Two examples, both with older stepson. First incident, he makes a comment about trees and plants having rights. I looked at him as if he was insane, and explain that biblically, man has dominion over nature, and the whole concept was not thought out. He was surprised that I even questioned his idea, but listened to my reasoning, and couldn't really explain his ideas.
Second incident: talking about the environment. I tell him pollution is much better now than it was in the 60s, 70s and 80s. He is stunned and doesn't really believe this is true. His dad comes home, I ask him about it and he agrees with me. The idea that the environment is better now never occurred to my stepson.

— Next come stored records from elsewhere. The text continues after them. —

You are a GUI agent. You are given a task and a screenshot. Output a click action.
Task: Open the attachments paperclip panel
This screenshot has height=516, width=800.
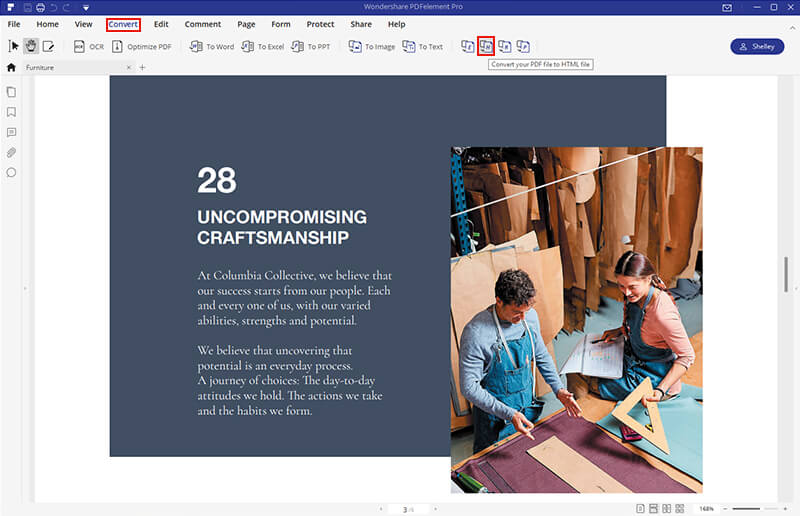[11, 152]
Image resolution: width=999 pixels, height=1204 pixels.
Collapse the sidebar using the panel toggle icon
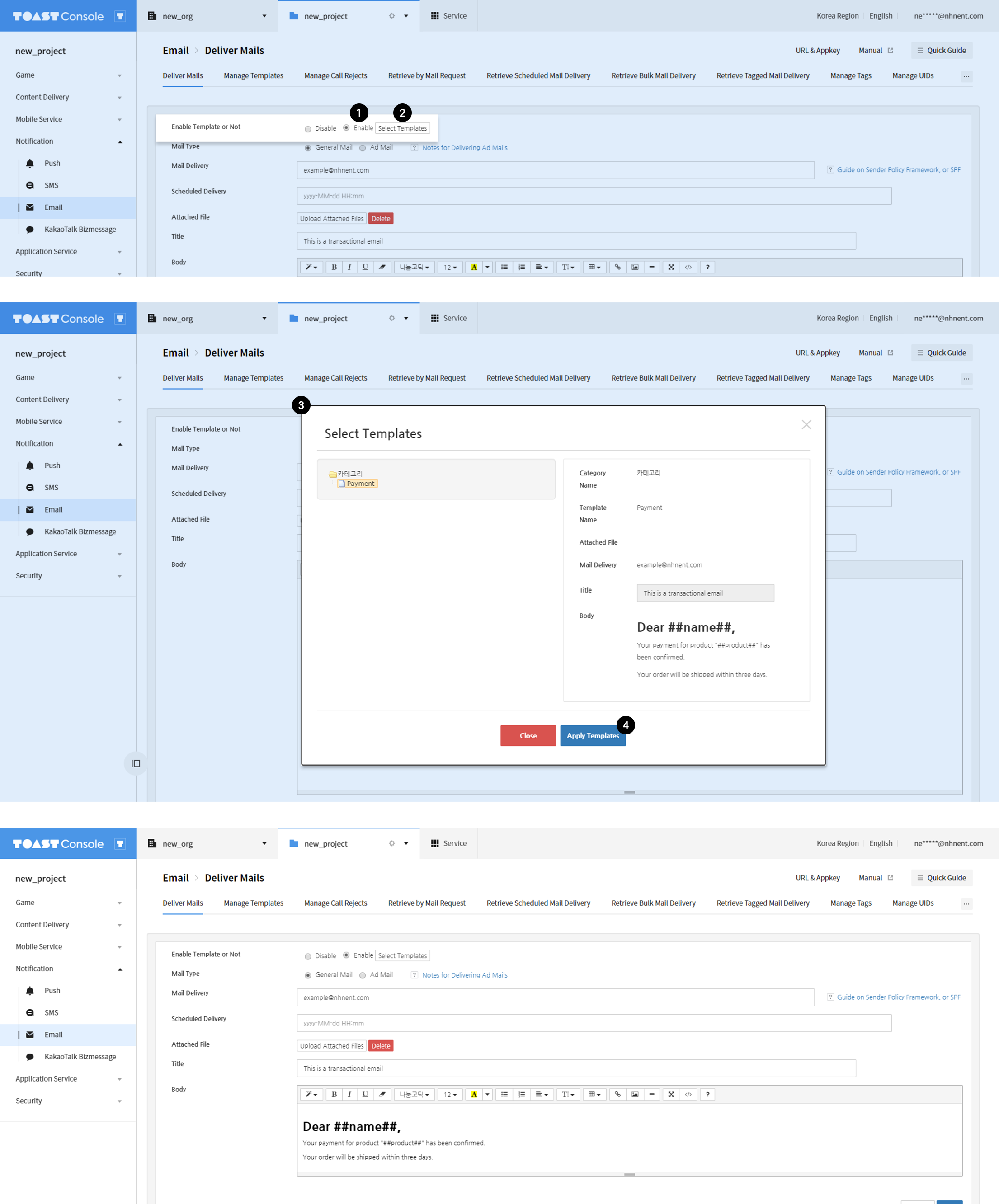[136, 763]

I don't think a lot of young people, especially those in college, have had their beliefs challenged, at least kindly. I can do it because I'm just a different adult, not a parent. They simply don't know that things are actually really different than what they're taught in college. They don't discuss their opinions on certain things because it doesn't occur to them that there are other opinions. Groupthink.
It's refusal of reality - she is in denial. And I mean, can you blame her? Who could think, that world build on humanity and moral principles will do another genocide of this kind?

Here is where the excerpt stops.